*Problem*: Each of the records below must be reproduced exactly.

*Material shown*:
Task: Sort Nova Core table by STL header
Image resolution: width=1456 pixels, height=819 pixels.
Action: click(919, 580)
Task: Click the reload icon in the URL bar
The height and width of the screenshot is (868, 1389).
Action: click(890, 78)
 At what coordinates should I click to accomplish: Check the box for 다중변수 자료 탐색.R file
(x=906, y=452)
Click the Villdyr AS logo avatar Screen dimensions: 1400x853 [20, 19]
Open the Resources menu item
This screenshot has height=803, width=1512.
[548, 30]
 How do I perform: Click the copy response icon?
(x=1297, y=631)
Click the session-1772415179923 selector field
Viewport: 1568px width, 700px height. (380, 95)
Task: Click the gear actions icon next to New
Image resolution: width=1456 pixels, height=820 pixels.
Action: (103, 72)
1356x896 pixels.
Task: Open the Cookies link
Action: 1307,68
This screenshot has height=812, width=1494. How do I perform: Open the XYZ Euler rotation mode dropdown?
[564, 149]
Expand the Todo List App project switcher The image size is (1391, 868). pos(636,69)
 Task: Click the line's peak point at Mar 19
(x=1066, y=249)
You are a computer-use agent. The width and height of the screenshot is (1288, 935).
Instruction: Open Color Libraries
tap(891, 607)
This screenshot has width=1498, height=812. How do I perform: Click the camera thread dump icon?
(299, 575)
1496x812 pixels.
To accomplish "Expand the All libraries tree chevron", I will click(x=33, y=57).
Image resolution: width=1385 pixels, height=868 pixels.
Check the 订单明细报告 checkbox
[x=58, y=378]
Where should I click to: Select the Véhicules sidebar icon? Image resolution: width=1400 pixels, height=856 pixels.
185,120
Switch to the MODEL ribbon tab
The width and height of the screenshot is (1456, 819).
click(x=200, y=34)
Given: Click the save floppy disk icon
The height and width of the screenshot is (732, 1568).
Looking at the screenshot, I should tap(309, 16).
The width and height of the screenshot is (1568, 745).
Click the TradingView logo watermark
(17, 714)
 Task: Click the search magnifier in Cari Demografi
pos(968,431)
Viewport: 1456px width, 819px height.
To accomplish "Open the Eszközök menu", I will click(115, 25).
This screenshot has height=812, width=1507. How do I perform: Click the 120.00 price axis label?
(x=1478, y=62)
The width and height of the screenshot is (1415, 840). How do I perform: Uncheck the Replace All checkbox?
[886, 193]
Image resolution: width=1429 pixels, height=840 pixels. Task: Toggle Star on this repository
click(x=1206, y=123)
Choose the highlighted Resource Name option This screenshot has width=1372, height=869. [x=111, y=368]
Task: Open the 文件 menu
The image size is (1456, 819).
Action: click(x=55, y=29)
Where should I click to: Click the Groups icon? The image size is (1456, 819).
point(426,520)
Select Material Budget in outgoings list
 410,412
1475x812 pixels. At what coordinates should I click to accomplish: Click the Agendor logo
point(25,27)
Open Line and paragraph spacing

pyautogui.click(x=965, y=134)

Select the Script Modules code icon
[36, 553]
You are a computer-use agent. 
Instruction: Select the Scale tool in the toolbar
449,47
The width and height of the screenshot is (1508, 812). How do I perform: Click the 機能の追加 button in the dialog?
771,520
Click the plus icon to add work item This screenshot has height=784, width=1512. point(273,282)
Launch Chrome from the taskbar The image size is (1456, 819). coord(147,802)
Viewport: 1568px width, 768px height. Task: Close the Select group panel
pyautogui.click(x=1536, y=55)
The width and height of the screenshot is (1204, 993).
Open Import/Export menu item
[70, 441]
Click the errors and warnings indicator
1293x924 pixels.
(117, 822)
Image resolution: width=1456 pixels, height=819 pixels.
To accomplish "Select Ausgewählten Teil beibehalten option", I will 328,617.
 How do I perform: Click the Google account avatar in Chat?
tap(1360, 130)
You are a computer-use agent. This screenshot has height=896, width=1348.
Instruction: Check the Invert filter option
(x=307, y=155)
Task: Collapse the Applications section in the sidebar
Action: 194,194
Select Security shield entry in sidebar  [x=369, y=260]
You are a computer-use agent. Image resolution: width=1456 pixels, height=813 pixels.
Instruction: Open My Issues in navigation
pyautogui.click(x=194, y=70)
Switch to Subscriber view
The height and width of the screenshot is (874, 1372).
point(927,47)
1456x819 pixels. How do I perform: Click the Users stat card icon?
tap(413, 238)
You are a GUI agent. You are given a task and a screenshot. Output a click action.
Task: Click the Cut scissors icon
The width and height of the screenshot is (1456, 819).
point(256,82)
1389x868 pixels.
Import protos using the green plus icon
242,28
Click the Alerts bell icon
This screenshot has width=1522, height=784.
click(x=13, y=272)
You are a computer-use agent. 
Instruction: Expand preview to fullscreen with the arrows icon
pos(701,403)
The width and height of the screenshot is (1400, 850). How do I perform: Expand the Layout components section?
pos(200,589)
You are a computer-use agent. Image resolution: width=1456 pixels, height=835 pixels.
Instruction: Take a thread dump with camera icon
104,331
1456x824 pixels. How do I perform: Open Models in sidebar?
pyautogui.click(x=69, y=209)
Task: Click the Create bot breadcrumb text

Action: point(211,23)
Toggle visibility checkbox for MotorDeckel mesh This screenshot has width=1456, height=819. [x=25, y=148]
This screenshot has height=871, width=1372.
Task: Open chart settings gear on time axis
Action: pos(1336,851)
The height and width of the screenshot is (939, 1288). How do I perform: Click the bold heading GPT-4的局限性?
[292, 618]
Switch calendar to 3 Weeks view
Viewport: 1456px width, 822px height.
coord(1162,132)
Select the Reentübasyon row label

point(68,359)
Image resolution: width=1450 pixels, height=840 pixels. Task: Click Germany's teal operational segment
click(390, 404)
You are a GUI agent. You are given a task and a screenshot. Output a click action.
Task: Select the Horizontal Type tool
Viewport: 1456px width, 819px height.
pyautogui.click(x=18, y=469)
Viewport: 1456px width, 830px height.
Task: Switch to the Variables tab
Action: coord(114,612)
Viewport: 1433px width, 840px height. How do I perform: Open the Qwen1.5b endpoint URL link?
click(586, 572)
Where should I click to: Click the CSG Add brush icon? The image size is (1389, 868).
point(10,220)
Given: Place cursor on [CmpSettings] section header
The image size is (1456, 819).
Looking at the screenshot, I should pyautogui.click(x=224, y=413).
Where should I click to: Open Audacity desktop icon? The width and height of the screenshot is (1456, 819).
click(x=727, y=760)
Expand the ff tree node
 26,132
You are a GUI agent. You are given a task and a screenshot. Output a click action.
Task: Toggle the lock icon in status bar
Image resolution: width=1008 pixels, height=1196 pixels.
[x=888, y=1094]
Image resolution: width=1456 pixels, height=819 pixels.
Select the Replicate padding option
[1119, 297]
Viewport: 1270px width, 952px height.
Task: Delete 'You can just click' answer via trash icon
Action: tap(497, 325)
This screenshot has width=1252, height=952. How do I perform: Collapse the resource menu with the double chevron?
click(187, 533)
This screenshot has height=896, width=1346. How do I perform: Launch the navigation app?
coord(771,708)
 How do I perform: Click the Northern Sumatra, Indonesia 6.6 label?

*Answer to the problem*:
Task: Sort Nova Core table by STL header
Image resolution: width=1456 pixels, height=819 pixels.
Action: click(919, 580)
Task: Click the reload icon in the URL bar
The height and width of the screenshot is (868, 1389).
Action: click(890, 78)
 At what coordinates should I click to accomplish: Check the box for 다중변수 자료 탐색.R file
(x=906, y=452)
Click the Villdyr AS logo avatar Screen dimensions: 1400x853 [20, 19]
Open the Resources menu item
This screenshot has height=803, width=1512.
[548, 30]
 How do I perform: Click the copy response icon?
(x=1297, y=631)
Click the session-1772415179923 selector field
Viewport: 1568px width, 700px height. (380, 95)
Task: Click the gear actions icon next to New
Image resolution: width=1456 pixels, height=820 pixels.
Action: (103, 72)
1356x896 pixels.
Task: Open the Cookies link
Action: 1307,68
This screenshot has height=812, width=1494. How do I perform: Open the XYZ Euler rotation mode dropdown?
[564, 149]
Expand the Todo List App project switcher The image size is (1391, 868). pos(636,69)
 Task: Click the line's peak point at Mar 19
(x=1066, y=249)
You are a computer-use agent. The width and height of the screenshot is (1288, 935).
Instruction: Open Color Libraries
tap(891, 607)
This screenshot has width=1498, height=812. How do I perform: Click the camera thread dump icon?
(299, 575)
1496x812 pixels.
To accomplish "Expand the All libraries tree chevron", I will click(x=33, y=57).
Image resolution: width=1385 pixels, height=868 pixels.
Check the 订单明细报告 checkbox
[x=58, y=378]
Where should I click to: Select the Véhicules sidebar icon? Image resolution: width=1400 pixels, height=856 pixels.
185,120
Switch to the MODEL ribbon tab
The width and height of the screenshot is (1456, 819).
click(x=200, y=34)
Given: Click the save floppy disk icon
The height and width of the screenshot is (732, 1568).
Looking at the screenshot, I should tap(309, 16).
The width and height of the screenshot is (1568, 745).
Click the TradingView logo watermark
(17, 714)
 Task: Click the search magnifier in Cari Demografi
pos(968,431)
Viewport: 1456px width, 819px height.
To accomplish "Open the Eszközök menu", I will click(115, 25).
This screenshot has height=812, width=1507. How do I perform: Click the 120.00 price axis label?
(x=1478, y=62)
The width and height of the screenshot is (1415, 840). How do I perform: Uncheck the Replace All checkbox?
[886, 193]
Image resolution: width=1429 pixels, height=840 pixels. Task: Toggle Star on this repository
click(x=1206, y=123)
Choose the highlighted Resource Name option This screenshot has width=1372, height=869. [x=111, y=368]
Task: Open the 文件 menu
The image size is (1456, 819).
Action: click(x=55, y=29)
Where should I click to: Click the Groups icon? The image size is (1456, 819).
point(426,520)
Select Material Budget in outgoings list
 410,412
1475x812 pixels. At what coordinates should I click to accomplish: Click the Agendor logo
point(25,27)
Open Line and paragraph spacing

pyautogui.click(x=965, y=134)

Select the Script Modules code icon
[36, 553]
You are a computer-use agent. 
Instruction: Select the Scale tool in the toolbar
449,47
The width and height of the screenshot is (1508, 812). How do I perform: Click the 機能の追加 button in the dialog?
771,520
Click the plus icon to add work item This screenshot has height=784, width=1512. point(273,282)
Launch Chrome from the taskbar The image size is (1456, 819). coord(147,802)
Viewport: 1568px width, 768px height. Task: Close the Select group panel
pyautogui.click(x=1536, y=55)
The width and height of the screenshot is (1204, 993).
Open Import/Export menu item
[70, 441]
Click the errors and warnings indicator
1293x924 pixels.
(117, 822)
Image resolution: width=1456 pixels, height=819 pixels.
To accomplish "Select Ausgewählten Teil beibehalten option", I will 328,617.
 How do I perform: Click the Google account avatar in Chat?
tap(1360, 130)
You are a computer-use agent. This screenshot has height=896, width=1348.
Instruction: Check the Invert filter option
(x=307, y=155)
Task: Collapse the Applications section in the sidebar
Action: 194,194
Select Security shield entry in sidebar  [x=369, y=260]
You are a computer-use agent. Image resolution: width=1456 pixels, height=813 pixels.
Instruction: Open My Issues in navigation
pyautogui.click(x=194, y=70)
Switch to Subscriber view
The height and width of the screenshot is (874, 1372).
point(927,47)
1456x819 pixels. How do I perform: Click the Users stat card icon?
tap(413, 238)
You are a GUI agent. You are given a task and a screenshot. Output a click action.
Task: Click the Cut scissors icon
The width and height of the screenshot is (1456, 819).
point(256,82)
1389x868 pixels.
Import protos using the green plus icon
242,28
Click the Alerts bell icon
This screenshot has width=1522, height=784.
click(x=13, y=272)
You are a computer-use agent. 
Instruction: Expand preview to fullscreen with the arrows icon
pos(701,403)
The width and height of the screenshot is (1400, 850). How do I perform: Expand the Layout components section?
pos(200,589)
You are a computer-use agent. Image resolution: width=1456 pixels, height=835 pixels.
Instruction: Take a thread dump with camera icon
104,331
1456x824 pixels. How do I perform: Open Models in sidebar?
pyautogui.click(x=69, y=209)
Task: Click the Create bot breadcrumb text

Action: point(211,23)
Toggle visibility checkbox for MotorDeckel mesh This screenshot has width=1456, height=819. [x=25, y=148]
This screenshot has height=871, width=1372.
Task: Open chart settings gear on time axis
Action: pos(1336,851)
The height and width of the screenshot is (939, 1288). How do I perform: Click the bold heading GPT-4的局限性?
[292, 618]
Switch calendar to 3 Weeks view
Viewport: 1456px width, 822px height.
coord(1162,132)
Select the Reentübasyon row label

point(68,359)
Image resolution: width=1450 pixels, height=840 pixels. Task: Click Germany's teal operational segment
click(390, 404)
You are a GUI agent. You are given a task and a screenshot. Output a click action.
Task: Select the Horizontal Type tool
Viewport: 1456px width, 819px height.
pyautogui.click(x=18, y=469)
Viewport: 1456px width, 830px height.
Task: Switch to the Variables tab
Action: coord(114,612)
Viewport: 1433px width, 840px height. How do I perform: Open the Qwen1.5b endpoint URL link?
click(586, 572)
Where should I click to: Click the CSG Add brush icon? The image size is (1389, 868).
point(10,220)
Given: Place cursor on [CmpSettings] section header
The image size is (1456, 819).
Looking at the screenshot, I should pyautogui.click(x=224, y=413).
Where should I click to: Open Audacity desktop icon? The width and height of the screenshot is (1456, 819).
click(x=727, y=760)
Expand the ff tree node
 26,132
You are a GUI agent. You are given a task and a screenshot. Output a click action.
Task: Toggle the lock icon in status bar
Image resolution: width=1008 pixels, height=1196 pixels.
[x=888, y=1094]
Image resolution: width=1456 pixels, height=819 pixels.
Select the Replicate padding option
[1119, 297]
Viewport: 1270px width, 952px height.
Task: Delete 'You can just click' answer via trash icon
Action: tap(497, 325)
This screenshot has width=1252, height=952. How do I perform: Collapse the resource menu with the double chevron?
click(187, 533)
This screenshot has height=896, width=1346. How do I perform: Launch the navigation app?
coord(771,708)
 How do I perform: Click the Northern Sumatra, Indonesia 6.6 label?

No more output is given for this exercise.